This book will teach you a solid understanding about the basics of Machine Learning
The silent revolution in Computer Science
In the last decades, there has been a silent revolution in the field of Computer Science. Our daily lives are defined more and more by technology, which means there is more and more data available.
It is that data what makes it possible to explore a new, different approach to creating solutions. Learning from that data. Traditionally, it was the programmers who designed programs, which then executed the task they were designed to perform. This approach works well for many things, but there are areas where it is hard to design algorithms for. Robotics, vision, speech, and translation, are some of the areas where it is hard to design good algorithms for. That’s where machine learning comes in.
Machine learning works the other way around. Instead of designing an algorithm to process data, in machine learning, a more general algorithm learns from the data and designs a learned algorithm from it.
Programming: Algorithm –> Data
Machine Learning: Learning Algorithm –> Training Data –> Learned Algorithm –> Data
Why does Machine Learning work
Machine Learning (ML) works because we suppose that in all data there is a pattern. Think about your shopping activity on big online retailers like Amazon. You probably have a preference for certain categories of goods, like technology or books. More detailed patterns once enough data is available. For example, a person who buys baby products probably has a baby or is expecting a baby. Now it’s time to introduce a new term, hidden factors. Hidden factors in the last example are the baby. It is not named explicitly in the collected shopping data but can be inferred from the shopping activity. This inference of a hidden model is the core of ML.
The challenge then is to have enough training data and sufficient computing power to process and learn from that data.
ML, statistics and data analytics
To illustrate how more data makes it possible to design a precise algorithm, take the example of tossing a coin. Suppose we want to design an algorithm which reflects perfectly the behavior of a coin. The way a coin behaves can be described by probability, a subset of statistics. Data analytics is the process of — you guessed analyzing data. You probably know that a coin has about 50% chance of hitting tail or head. But our algorithm wouldn’t know that.
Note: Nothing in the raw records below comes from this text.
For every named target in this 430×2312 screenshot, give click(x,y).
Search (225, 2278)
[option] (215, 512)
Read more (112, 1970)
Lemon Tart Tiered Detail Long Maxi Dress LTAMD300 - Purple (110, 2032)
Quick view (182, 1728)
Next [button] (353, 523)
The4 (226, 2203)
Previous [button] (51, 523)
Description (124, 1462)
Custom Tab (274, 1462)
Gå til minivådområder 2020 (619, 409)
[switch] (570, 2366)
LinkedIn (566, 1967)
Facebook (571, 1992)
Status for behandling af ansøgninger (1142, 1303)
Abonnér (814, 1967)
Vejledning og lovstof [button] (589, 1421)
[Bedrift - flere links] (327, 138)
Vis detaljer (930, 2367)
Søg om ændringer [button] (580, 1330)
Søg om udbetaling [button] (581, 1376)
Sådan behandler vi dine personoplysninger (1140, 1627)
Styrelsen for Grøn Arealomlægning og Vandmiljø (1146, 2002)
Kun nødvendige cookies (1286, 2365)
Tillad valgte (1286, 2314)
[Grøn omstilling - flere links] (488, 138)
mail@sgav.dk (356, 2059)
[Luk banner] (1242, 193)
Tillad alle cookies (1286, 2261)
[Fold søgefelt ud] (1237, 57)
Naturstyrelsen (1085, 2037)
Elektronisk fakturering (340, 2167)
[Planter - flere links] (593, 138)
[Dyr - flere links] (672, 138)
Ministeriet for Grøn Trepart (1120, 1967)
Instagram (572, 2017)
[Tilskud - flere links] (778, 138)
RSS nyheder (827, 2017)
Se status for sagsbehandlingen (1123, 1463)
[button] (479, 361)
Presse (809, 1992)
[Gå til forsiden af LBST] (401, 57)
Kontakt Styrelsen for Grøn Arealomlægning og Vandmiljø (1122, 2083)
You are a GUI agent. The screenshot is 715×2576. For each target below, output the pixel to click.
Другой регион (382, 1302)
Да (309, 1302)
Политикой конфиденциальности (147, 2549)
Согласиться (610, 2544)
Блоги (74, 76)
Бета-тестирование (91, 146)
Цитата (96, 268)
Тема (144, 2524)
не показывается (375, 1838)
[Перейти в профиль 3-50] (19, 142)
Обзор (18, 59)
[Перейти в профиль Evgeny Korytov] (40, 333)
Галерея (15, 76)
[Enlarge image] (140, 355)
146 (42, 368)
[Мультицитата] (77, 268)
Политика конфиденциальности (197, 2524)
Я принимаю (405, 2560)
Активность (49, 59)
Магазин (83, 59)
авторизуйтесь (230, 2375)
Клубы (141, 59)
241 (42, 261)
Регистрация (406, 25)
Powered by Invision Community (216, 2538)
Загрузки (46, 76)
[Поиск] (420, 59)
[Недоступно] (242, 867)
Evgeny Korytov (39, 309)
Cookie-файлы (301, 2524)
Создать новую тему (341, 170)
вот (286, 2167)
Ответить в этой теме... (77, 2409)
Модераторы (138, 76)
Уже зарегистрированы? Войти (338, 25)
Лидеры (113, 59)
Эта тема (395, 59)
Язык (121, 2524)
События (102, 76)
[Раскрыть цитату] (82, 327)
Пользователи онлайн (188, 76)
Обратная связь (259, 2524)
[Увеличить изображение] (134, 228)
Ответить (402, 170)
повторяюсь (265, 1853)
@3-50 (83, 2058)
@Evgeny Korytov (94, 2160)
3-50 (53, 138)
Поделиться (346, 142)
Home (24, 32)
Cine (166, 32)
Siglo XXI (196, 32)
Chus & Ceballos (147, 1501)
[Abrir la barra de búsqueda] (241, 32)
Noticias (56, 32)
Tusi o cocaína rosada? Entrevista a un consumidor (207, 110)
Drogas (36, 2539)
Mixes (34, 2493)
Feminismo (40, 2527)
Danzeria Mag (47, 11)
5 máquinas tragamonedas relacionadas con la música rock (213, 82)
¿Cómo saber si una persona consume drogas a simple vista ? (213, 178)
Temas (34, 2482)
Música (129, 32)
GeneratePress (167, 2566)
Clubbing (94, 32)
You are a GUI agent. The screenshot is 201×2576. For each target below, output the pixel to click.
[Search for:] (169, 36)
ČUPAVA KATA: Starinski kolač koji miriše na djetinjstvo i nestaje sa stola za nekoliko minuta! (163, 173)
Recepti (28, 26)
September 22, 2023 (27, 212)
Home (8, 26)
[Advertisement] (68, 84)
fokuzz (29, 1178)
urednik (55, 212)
Our ML algorithm would have to learn this from data. The
The data, in this case, are coin tosses. If we’d toss the coin three times, getting two heads and one tail, our algorithm would infer that the probability of hitting heads is about 66.6% and the probability of getting tail 33.3%. This wouldn’t be accurate of course. When we toss the coin sufficient times we know — due to statistics — that eventually the results would even out and we would get about 50/50 heads and tails. To enable our ML algorithm to learn a precise model of coin tossing, we probably would have to perform hundreds or thousands of coin tosses.
Coin tosses are pretty simple, but take for example the estimation of prices of used cars. The reason the prices of cars depreciate so fast is that there is no good way to know whether a used car has a problem. That’s why we expect the worst case, in other words, we give it a price we would give to a car which has a problem, even if the seller says it is in perfect conditions. Of course, there are many hidden factors. For example, if you knew the person who drove the car before, you grandma, for example, you know that she always treated her car extremely carefully. Giving it regular maintenance service and so on. You would have much more confidence that the car is actually worth more money.
An ML algorithm would have to infer such hidden factors from data. A lot of data in fact, because we need a lot of hidden factors to show up in the data. Then there is another problem, noise in data.
Noise in data
Noisy data is the norm in ML and it needs to be dealt with. Noise happens because our data will never be perfect. We rely on sensors to measure data, and our sensors aren’t perfect. Electronic devices may generate errors, but also humans make errors. If a person collected data, they may have without realizing, made an error while writing down their data sheet. Luckily it doesn’t represent a big problem if enough data is available. If our ML algorithm has enough data, the underlying patterns will eventually emerge, and the noise will simply be ignored.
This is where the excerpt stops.